*Data listing*.
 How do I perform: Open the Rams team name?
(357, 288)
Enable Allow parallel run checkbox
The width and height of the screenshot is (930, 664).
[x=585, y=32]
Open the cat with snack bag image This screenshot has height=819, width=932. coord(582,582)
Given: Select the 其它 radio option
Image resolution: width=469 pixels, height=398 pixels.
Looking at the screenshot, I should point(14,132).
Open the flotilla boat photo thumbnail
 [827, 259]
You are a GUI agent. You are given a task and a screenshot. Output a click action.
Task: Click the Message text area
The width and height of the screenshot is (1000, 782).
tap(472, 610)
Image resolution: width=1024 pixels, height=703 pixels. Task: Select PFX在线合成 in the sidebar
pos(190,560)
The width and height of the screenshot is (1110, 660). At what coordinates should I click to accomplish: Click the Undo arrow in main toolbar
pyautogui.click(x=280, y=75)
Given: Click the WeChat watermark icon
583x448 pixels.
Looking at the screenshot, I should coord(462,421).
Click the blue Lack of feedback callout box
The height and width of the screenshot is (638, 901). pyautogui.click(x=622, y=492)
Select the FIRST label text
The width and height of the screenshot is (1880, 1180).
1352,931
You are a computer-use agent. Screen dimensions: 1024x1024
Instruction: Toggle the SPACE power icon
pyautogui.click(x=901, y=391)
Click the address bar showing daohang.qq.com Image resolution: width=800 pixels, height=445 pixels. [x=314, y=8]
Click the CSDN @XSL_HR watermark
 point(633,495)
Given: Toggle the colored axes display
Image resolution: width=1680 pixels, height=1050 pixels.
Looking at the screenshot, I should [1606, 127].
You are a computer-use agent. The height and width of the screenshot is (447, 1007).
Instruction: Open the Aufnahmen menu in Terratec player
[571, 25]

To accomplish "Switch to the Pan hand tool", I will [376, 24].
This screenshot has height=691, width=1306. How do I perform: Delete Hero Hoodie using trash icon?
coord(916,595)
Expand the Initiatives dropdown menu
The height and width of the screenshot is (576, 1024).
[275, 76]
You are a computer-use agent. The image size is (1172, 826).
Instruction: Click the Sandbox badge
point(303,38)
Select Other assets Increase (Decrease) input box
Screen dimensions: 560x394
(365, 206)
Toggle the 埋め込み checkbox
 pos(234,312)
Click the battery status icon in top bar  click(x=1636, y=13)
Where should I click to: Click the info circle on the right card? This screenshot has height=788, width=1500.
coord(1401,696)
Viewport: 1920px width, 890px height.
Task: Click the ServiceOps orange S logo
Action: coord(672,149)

*Your task*. Please return every line of the material above that includes "agent".

*Exercise answer*.
You are a GUI agent. You are given a task and a screenshot. Output a click action.
You are a computer-use agent. Screen dimensions: 1024x1024
You are a computer-use agent. The height and width of the screenshot is (447, 1007).
You are a computer-use agent. The image size is (1172, 826).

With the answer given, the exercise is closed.